Phrase-based Memory-based Machine Translation

by Maarten van Gompel

Introduction

This page accompanies my master thesis on "Phrase-based Memory-based Machine Translation" and provides a how-to explaining how to use the software described in the thesis.

Whereas the thesis is very theoretical in nature, this page is very practical. It is strongly recommend to first read either the derived paper or full thesis and become acquainted with the underlying theory prior to attempting to use the software provided on this page.

The software is not so interesting for end-users seeking a deployable and fully functional translation system, but may be valuable for researchers in the field of Machine Translation.

Abstract

In my master thesis I aim to investigate a phrase-based approach of Memory-based Machine Translation. This is a form of automatic translation powered by lazy-learning classifiers to translate fragments of the input sentence. A parallel corpus serves as the basis for training such a classifier. In the phrase-based approach the principal component of these fragments is a phrase of arbitrary length. This can be contrasted to prior research in the field in which this component was a single word. A key element in the research is a comparison of three methods of phrase extraction. A new decoder has been developed to deal with the characteristics unique to this approach, and re-assemble the translated fragments into one final translation.

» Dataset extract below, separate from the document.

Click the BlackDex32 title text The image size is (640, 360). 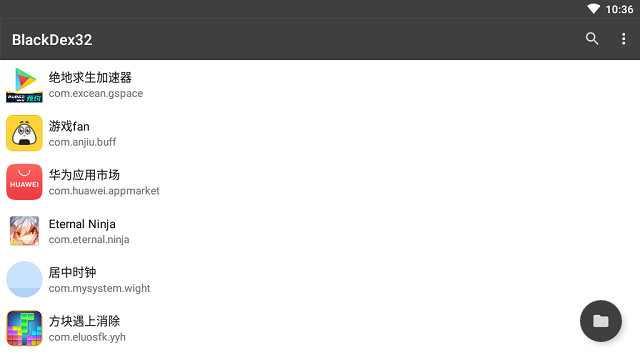(52, 40)
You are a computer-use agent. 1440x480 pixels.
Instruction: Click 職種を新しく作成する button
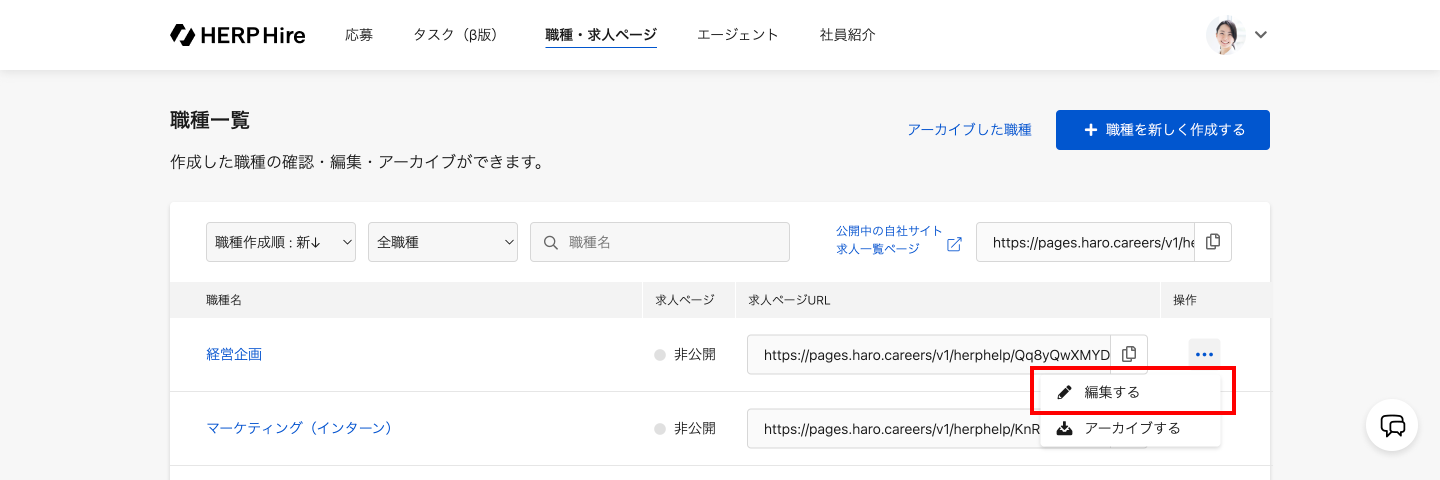(1162, 130)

Moreover, this same research is also presented in the paper Extending Memory-Based Machine Translation to Phrases, by Maarten van Gompel, Antal van den Bosch and Peter Berck, presented in the 3rd Workshop on Example-Based Machine Translation in Dublin, Ireland. It is highly recommended to read this paper, and optionally the full thesis if further details are desired.

Download paper
Download full thesis

PBMBMT Setup

The following scheme illustrates the various components in Phrase-based Memory-based Machine Translation (see chapter 3 for a thorough explanation):

phrase-based memory-based machine translation architecture

Note that external software is needed for various tasks. Generation of a word alignment between corpora, and generation of phrase-translation tables has to be done using Moses and GIZA++. Furthermore, the software itself relies on TiMBL, a memory-based learner.

In order to save time, some sample data can be downloaded that includes tokenised and word-aligned data from the OpenSubtitles parallel corpus (English and Dutch), split into training and test-sets. It also includes a phrase-translation table. This data will be used in the how-to.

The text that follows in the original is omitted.